● Page
++++++++++
Armar Lowry-Corry, 5th Earl Belmore

From Infogalactic: the planetary knowledge core
Jump to: navigation, search

Armar Lowry-Corry, 5th Earl Belmore (5 May 1870 – 12 February 1948) was an Irish nobleman and the eldest son of Somerset Lowry-Corry, 4th Earl Belmore.

Early years

He was born in Government House, Sydney in Australia during his father's term as Governor of New South Wales, baptised in Sydney Cathedral and styled Viscount Corry until he succeeded his father in the earldom in 1913.

Education

In 1883 he went to Winchester College and then to Trinity Hall, Cambridge where he graduated in 1891,[1] after which he became a barrister-at-law at the Inner Temple. He also gained the rank of captain in the Royal Inniskilling Fusiliers. He held the offices of High Sheriff of County Fermanagh (1895) and High Sheriff of County Tyrone (1901), Justice of the Peace in County Fermanagh and County Tyrone and Deputy Lieutenant of County Fermanagh.
++++++++++
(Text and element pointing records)
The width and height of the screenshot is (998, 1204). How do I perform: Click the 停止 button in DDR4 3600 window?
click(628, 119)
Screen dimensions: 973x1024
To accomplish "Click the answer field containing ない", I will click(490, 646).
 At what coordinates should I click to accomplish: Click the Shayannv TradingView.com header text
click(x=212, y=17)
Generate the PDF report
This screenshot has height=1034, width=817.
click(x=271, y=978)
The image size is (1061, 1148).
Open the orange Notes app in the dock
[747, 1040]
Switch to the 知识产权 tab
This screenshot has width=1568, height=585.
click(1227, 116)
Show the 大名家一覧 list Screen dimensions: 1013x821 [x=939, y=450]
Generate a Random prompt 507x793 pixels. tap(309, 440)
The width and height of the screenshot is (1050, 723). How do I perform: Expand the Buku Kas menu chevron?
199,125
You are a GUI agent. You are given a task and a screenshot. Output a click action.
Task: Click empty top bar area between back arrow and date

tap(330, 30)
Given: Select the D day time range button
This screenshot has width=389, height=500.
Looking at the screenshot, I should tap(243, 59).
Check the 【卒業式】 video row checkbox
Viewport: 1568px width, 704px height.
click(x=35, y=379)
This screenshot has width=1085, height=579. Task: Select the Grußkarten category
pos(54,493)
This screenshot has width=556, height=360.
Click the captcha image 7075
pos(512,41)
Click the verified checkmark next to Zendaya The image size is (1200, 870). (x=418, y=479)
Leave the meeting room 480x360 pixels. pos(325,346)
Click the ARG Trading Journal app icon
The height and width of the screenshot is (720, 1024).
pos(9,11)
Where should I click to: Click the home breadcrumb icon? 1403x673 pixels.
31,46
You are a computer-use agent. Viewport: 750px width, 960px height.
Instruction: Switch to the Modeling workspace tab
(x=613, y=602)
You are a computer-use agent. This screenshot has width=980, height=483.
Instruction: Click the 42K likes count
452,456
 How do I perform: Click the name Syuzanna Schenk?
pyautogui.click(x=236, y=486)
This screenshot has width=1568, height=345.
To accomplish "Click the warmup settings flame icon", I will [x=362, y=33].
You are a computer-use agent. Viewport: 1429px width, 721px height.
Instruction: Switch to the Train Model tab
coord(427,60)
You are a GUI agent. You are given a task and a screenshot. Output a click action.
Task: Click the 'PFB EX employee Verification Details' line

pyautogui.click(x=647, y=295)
++++++++++
● Direction
Reproduce the Armar Lowry-Corry article word for word, in full.

● Answer to this exercise
Armar Lowry-Corry, 5th Earl Belmore

From Infogalactic: the planetary knowledge core
Jump to: navigation, search

Armar Lowry-Corry, 5th Earl Belmore (5 May 1870 – 12 February 1948) was an Irish nobleman and the eldest son of Somerset Lowry-Corry, 4th Earl Belmore.

Early years

He was born in Government House, Sydney in Australia during his father's term as Governor of New South Wales, baptised in Sydney Cathedral and styled Viscount Corry until he succeeded his father in the earldom in 1913.

Education

In 1883 he went to Winchester College and then to Trinity Hall, Cambridge where he graduated in 1891,[1] after which he became a barrister-at-law at the Inner Temple. He also gained the rank of captain in the Royal Inniskilling Fusiliers. He held the offices of High Sheriff of County Fermanagh (1895) and High Sheriff of County Tyrone (1901), Justice of the Peace in County Fermanagh and County Tyrone and Deputy Lieutenant of County Fermanagh.